▸ EXERCISE MATERIAL
··········

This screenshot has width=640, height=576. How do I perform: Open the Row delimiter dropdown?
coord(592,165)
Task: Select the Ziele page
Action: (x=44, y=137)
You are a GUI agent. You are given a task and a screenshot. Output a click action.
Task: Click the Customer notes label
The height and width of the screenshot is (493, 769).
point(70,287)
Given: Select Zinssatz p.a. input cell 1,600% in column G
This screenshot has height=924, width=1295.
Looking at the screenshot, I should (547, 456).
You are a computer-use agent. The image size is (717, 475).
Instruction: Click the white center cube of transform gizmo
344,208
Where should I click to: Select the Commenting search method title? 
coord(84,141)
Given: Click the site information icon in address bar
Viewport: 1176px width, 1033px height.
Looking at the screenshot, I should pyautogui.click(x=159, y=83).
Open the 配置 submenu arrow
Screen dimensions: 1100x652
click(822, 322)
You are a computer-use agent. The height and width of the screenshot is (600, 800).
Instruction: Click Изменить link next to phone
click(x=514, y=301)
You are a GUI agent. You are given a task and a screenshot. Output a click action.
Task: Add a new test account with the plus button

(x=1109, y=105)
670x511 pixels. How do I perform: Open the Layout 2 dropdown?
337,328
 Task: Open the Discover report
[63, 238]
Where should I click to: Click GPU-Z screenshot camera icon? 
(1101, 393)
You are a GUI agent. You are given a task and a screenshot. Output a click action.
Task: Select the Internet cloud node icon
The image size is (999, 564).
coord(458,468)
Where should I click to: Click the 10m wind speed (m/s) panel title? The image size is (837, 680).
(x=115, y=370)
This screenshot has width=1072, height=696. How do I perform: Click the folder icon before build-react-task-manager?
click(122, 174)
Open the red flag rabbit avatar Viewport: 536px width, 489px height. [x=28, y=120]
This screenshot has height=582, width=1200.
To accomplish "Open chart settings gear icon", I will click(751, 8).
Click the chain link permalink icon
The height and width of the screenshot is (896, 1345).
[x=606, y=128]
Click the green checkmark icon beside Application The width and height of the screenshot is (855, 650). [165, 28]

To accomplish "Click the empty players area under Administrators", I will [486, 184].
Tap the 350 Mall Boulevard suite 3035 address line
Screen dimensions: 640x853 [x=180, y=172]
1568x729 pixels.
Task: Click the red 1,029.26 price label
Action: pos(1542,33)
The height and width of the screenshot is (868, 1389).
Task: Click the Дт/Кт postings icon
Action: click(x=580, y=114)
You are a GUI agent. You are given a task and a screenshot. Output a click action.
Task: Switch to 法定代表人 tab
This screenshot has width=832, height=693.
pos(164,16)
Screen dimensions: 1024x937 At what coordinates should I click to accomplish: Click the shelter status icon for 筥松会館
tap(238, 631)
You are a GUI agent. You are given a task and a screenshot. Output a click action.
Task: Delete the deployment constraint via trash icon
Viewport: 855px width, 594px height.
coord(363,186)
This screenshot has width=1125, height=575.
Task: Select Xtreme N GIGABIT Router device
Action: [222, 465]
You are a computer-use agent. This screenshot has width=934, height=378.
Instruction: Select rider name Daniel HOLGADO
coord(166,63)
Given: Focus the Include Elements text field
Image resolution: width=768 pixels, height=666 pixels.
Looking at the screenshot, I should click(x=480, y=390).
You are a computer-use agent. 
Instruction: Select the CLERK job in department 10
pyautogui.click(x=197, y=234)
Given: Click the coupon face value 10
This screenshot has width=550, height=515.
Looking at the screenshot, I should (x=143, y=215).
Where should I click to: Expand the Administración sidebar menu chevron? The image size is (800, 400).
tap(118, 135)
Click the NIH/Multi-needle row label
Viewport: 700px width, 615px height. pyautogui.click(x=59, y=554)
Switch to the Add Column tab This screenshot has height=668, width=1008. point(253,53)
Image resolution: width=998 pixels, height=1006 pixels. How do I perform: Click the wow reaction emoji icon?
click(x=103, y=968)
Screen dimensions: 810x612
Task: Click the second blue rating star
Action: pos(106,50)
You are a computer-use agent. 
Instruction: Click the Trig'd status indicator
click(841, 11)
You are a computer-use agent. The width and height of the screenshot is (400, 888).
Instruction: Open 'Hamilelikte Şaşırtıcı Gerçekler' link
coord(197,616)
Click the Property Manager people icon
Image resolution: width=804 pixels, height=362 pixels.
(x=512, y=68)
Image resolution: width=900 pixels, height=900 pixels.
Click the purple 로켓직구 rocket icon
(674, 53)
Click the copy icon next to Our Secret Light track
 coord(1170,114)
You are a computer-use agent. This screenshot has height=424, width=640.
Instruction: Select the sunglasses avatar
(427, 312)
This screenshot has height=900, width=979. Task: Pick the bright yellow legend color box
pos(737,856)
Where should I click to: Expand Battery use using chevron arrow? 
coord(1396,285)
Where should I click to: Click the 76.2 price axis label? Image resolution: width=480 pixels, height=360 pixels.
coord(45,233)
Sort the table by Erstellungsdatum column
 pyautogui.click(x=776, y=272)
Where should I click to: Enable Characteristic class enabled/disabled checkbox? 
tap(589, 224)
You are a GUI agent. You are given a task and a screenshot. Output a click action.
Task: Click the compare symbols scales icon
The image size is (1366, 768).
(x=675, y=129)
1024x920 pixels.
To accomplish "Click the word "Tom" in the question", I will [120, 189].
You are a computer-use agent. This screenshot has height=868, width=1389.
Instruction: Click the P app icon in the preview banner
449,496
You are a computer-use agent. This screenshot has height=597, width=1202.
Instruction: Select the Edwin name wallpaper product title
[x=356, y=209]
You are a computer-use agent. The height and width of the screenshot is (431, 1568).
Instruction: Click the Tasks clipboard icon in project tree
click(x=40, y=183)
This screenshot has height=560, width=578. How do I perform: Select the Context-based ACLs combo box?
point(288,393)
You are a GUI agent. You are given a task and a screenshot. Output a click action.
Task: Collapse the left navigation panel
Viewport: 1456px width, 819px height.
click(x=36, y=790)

··········

▸ WHAT TO DO
Copy out every line of the records above with no changes.

▸ SOLUTION TO THE PROBLEM
This screenshot has width=640, height=576. How do I perform: Open the Row delimiter dropdown?
coord(592,165)
Task: Select the Ziele page
Action: (x=44, y=137)
You are a GUI agent. You are given a task and a screenshot. Output a click action.
Task: Click the Customer notes label
The height and width of the screenshot is (493, 769).
point(70,287)
Given: Select Zinssatz p.a. input cell 1,600% in column G
This screenshot has height=924, width=1295.
Looking at the screenshot, I should (547, 456).
You are a computer-use agent. The image size is (717, 475).
Instruction: Click the white center cube of transform gizmo
344,208
Where should I click to: Select the Commenting search method title? 
coord(84,141)
Given: Click the site information icon in address bar
Viewport: 1176px width, 1033px height.
Looking at the screenshot, I should pyautogui.click(x=159, y=83).
Open the 配置 submenu arrow
Screen dimensions: 1100x652
click(822, 322)
You are a computer-use agent. The height and width of the screenshot is (600, 800).
Instruction: Click Изменить link next to phone
click(x=514, y=301)
You are a GUI agent. You are given a task and a screenshot. Output a click action.
Task: Add a new test account with the plus button

(x=1109, y=105)
670x511 pixels. How do I perform: Open the Layout 2 dropdown?
337,328
 Task: Open the Discover report
[63, 238]
Where should I click to: Click GPU-Z screenshot camera icon? 
(1101, 393)
You are a GUI agent. You are given a task and a screenshot. Output a click action.
Task: Select the Internet cloud node icon
The image size is (999, 564).
coord(458,468)
Where should I click to: Click the 10m wind speed (m/s) panel title? The image size is (837, 680).
(x=115, y=370)
This screenshot has width=1072, height=696. How do I perform: Click the folder icon before build-react-task-manager?
click(122, 174)
Open the red flag rabbit avatar Viewport: 536px width, 489px height. [x=28, y=120]
This screenshot has height=582, width=1200.
To accomplish "Open chart settings gear icon", I will click(751, 8).
Click the chain link permalink icon
The height and width of the screenshot is (896, 1345).
[x=606, y=128]
Click the green checkmark icon beside Application The width and height of the screenshot is (855, 650). [165, 28]

To accomplish "Click the empty players area under Administrators", I will [486, 184].
Tap the 350 Mall Boulevard suite 3035 address line
Screen dimensions: 640x853 [x=180, y=172]
1568x729 pixels.
Task: Click the red 1,029.26 price label
Action: pos(1542,33)
The height and width of the screenshot is (868, 1389).
Task: Click the Дт/Кт postings icon
Action: click(x=580, y=114)
You are a GUI agent. You are given a task and a screenshot. Output a click action.
Task: Switch to 法定代表人 tab
This screenshot has width=832, height=693.
pos(164,16)
Screen dimensions: 1024x937 At what coordinates should I click to accomplish: Click the shelter status icon for 筥松会館
tap(238, 631)
You are a GUI agent. You are given a task and a screenshot. Output a click action.
Task: Delete the deployment constraint via trash icon
Viewport: 855px width, 594px height.
coord(363,186)
This screenshot has width=1125, height=575.
Task: Select Xtreme N GIGABIT Router device
Action: [222, 465]
You are a computer-use agent. This screenshot has width=934, height=378.
Instruction: Select rider name Daniel HOLGADO
coord(166,63)
Given: Focus the Include Elements text field
Image resolution: width=768 pixels, height=666 pixels.
Looking at the screenshot, I should click(x=480, y=390).
You are a computer-use agent. 
Instruction: Select the CLERK job in department 10
pyautogui.click(x=197, y=234)
Given: Click the coupon face value 10
This screenshot has width=550, height=515.
Looking at the screenshot, I should (x=143, y=215).
Where should I click to: Expand the Administración sidebar menu chevron? The image size is (800, 400).
tap(118, 135)
Click the NIH/Multi-needle row label
Viewport: 700px width, 615px height. pyautogui.click(x=59, y=554)
Switch to the Add Column tab This screenshot has height=668, width=1008. point(253,53)
Image resolution: width=998 pixels, height=1006 pixels. How do I perform: Click the wow reaction emoji icon?
click(x=103, y=968)
Screen dimensions: 810x612
Task: Click the second blue rating star
Action: pos(106,50)
You are a computer-use agent. 
Instruction: Click the Trig'd status indicator
click(841, 11)
You are a computer-use agent. The width and height of the screenshot is (400, 888).
Instruction: Open 'Hamilelikte Şaşırtıcı Gerçekler' link
coord(197,616)
Click the Property Manager people icon
Image resolution: width=804 pixels, height=362 pixels.
(x=512, y=68)
Image resolution: width=900 pixels, height=900 pixels.
Click the purple 로켓직구 rocket icon
(674, 53)
Click the copy icon next to Our Secret Light track
 coord(1170,114)
You are a computer-use agent. This screenshot has height=424, width=640.
Instruction: Select the sunglasses avatar
(427, 312)
This screenshot has height=900, width=979. Task: Pick the bright yellow legend color box
pos(737,856)
Where should I click to: Expand Battery use using chevron arrow? 
coord(1396,285)
Where should I click to: Click the 76.2 price axis label? Image resolution: width=480 pixels, height=360 pixels.
coord(45,233)
Sort the table by Erstellungsdatum column
 pyautogui.click(x=776, y=272)
Where should I click to: Enable Characteristic class enabled/disabled checkbox? 
tap(589, 224)
You are a GUI agent. You are given a task and a screenshot. Output a click action.
Task: Click the compare symbols scales icon
The image size is (1366, 768).
(x=675, y=129)
1024x920 pixels.
To accomplish "Click the word "Tom" in the question", I will [120, 189].
You are a computer-use agent. This screenshot has height=868, width=1389.
Instruction: Click the P app icon in the preview banner
449,496
You are a computer-use agent. This screenshot has height=597, width=1202.
Instruction: Select the Edwin name wallpaper product title
[x=356, y=209]
You are a computer-use agent. The height and width of the screenshot is (431, 1568).
Instruction: Click the Tasks clipboard icon in project tree
click(x=40, y=183)
This screenshot has height=560, width=578. How do I perform: Select the Context-based ACLs combo box?
point(288,393)
You are a GUI agent. You are given a task and a screenshot. Output a click action.
Task: Collapse the left navigation panel
Viewport: 1456px width, 819px height.
click(x=36, y=790)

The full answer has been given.